Engineering Contradictions & Design Principles
Engineering Contradiction Analysis
1Ease of operation
If pre-learned static spoken passwords are used, then ease of operation is improved, but reliability deteriorates due to security vulnerabilities when impostors obtain the passwords
Solution Approach 1:
The patent transforms static spoken passwords into dynamic speaker-specific passwords by incorporating speaker identification technology. The system continuously adapts to the legitimate user's speech patterns and automatically updates the password criteria, making the authentication system dynamic rather than static. This resolves the contradiction by maintaining ease of use while improving security through adaptive verification.
Solution Approach 2:
The patent changes the parameters of the password system by shifting from content-based verification to speaker-characteristic-based verification.

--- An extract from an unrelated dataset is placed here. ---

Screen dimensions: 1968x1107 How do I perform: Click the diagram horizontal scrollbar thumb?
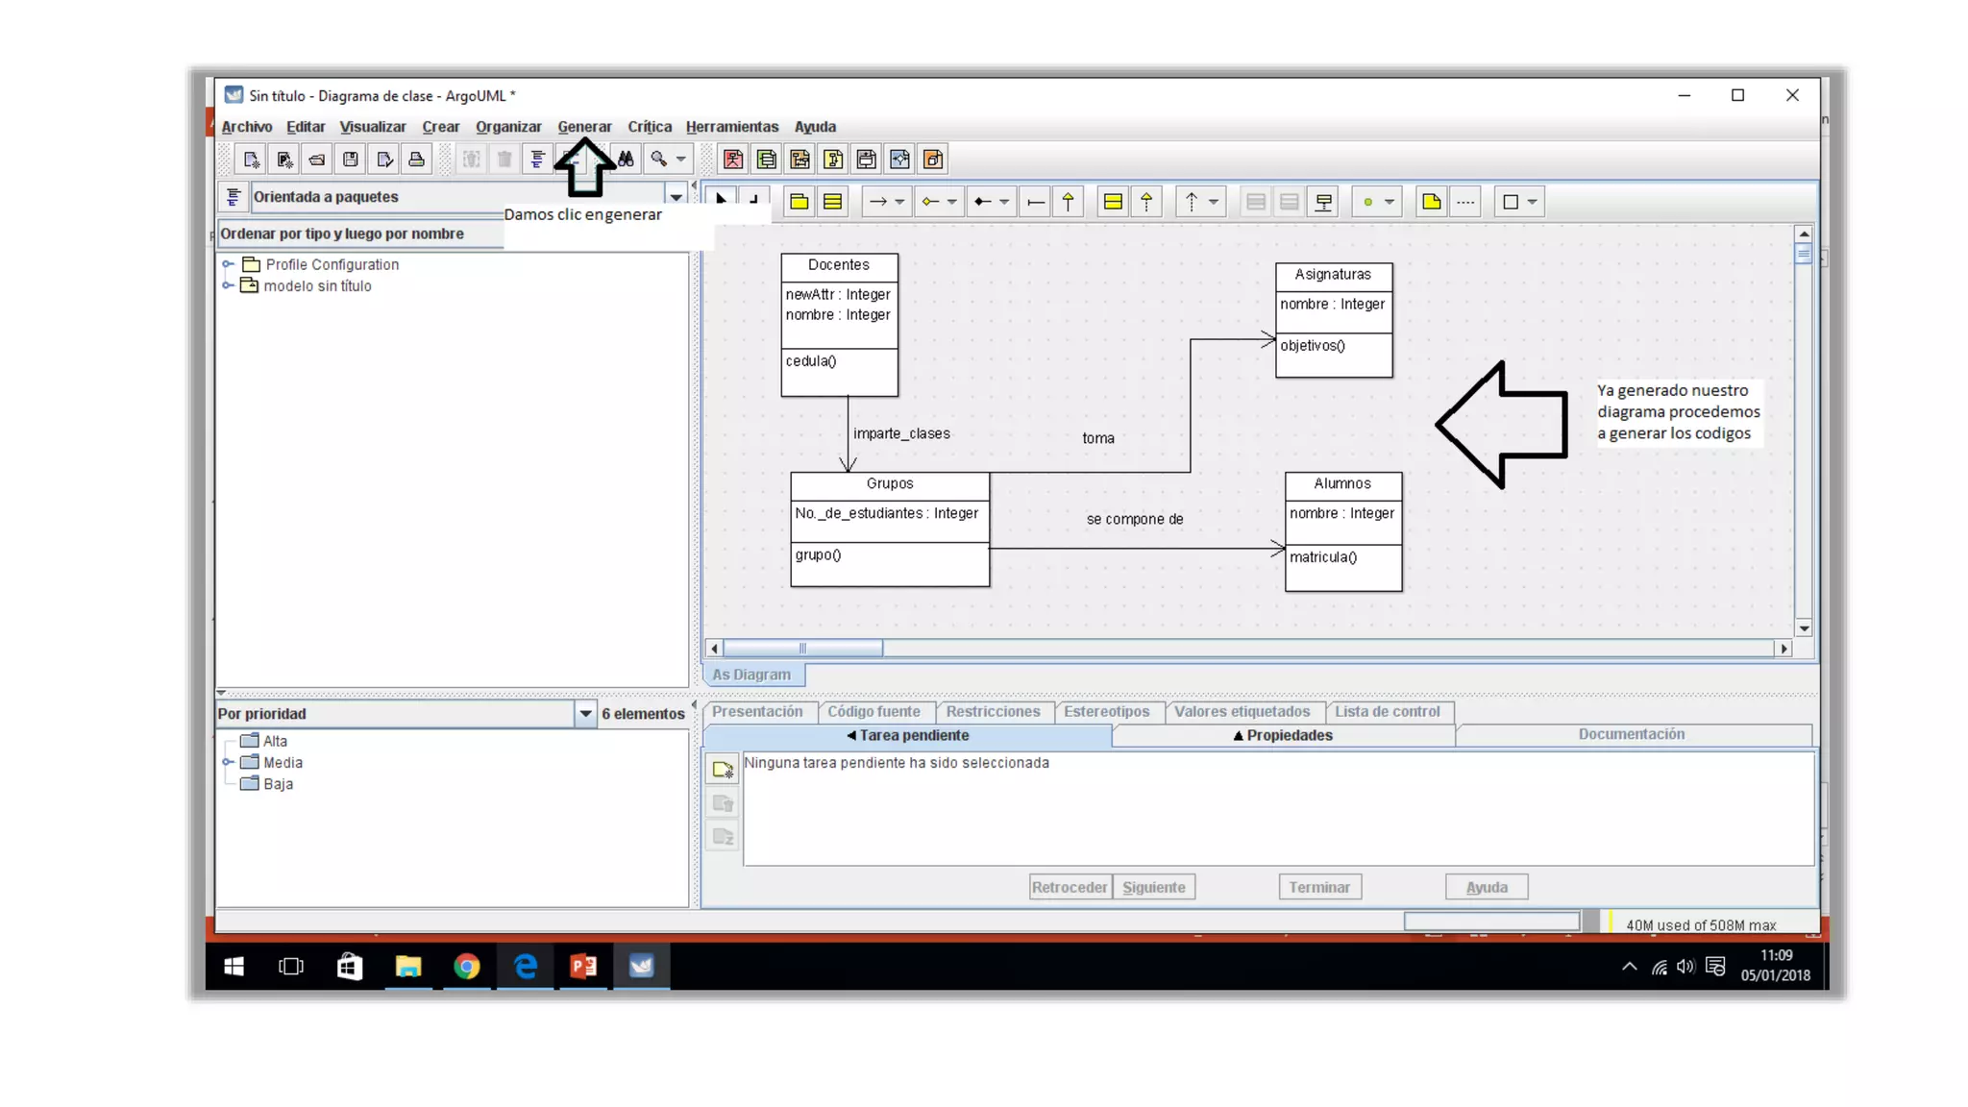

It analyzes multiple speech parameters including pitch, tone, rhythm, and spectral characteristics to create a multi-dimensional authentication system. This parameter transformation maintains user convenience while significantly enhancing security against impostors.
2Reliability
If speaker-specific speech features are analyzed and incorporated, then reliability is improved through enhanced security, but device complexity increases
Solution Approach 1:
The patent implements a self-training mechanism where the system automatically learns and adapts to the legitimate user's speech patterns without requiring manual configuration or complex setup procedures. The speaker model generator continuously refines the authentication criteria based on ongoing interactions, enabling the system to self-optimize security parameters while maintaining operational simplicity.
Solution Approach 2:
The patent replaces complex mechanical or manual security verification systems with acoustic and signal processing techniques. By using digital signal analysis and machine learning algorithms to extract speaker features, the system achieves high security reliability through software-based solutions rather than complex hardware mechanisms, thereby reducing overall system complexity.
3Device complexity
If conventional static passwords are used, then device complexity is minimized, but object-generated harmful factors increase due to security breaches
Solution Approach 1:
The patent performs preliminary speaker characterization and model generation during an initial training phase before actual authentication begins. By pre-learning the legitimate user's speech patterns and establishing baseline speaker models in advance, the system prepares security defenses proactively. This preliminary action enables the system to detect and prevent security breaches before they occur, addressing harmful factors in advance while maintaining operational simplicity.
Data Source
AI summary
The present invention relates to a method and apparatus for generating speaker-specific spoken passwords. One embodiment of a method for generating a spoken password for use by a speaker of interest includes identifying one or more speech features that best distinguish the speaker of interest from a plurality of impostor speakers and incorporating the speech features in the spoken password.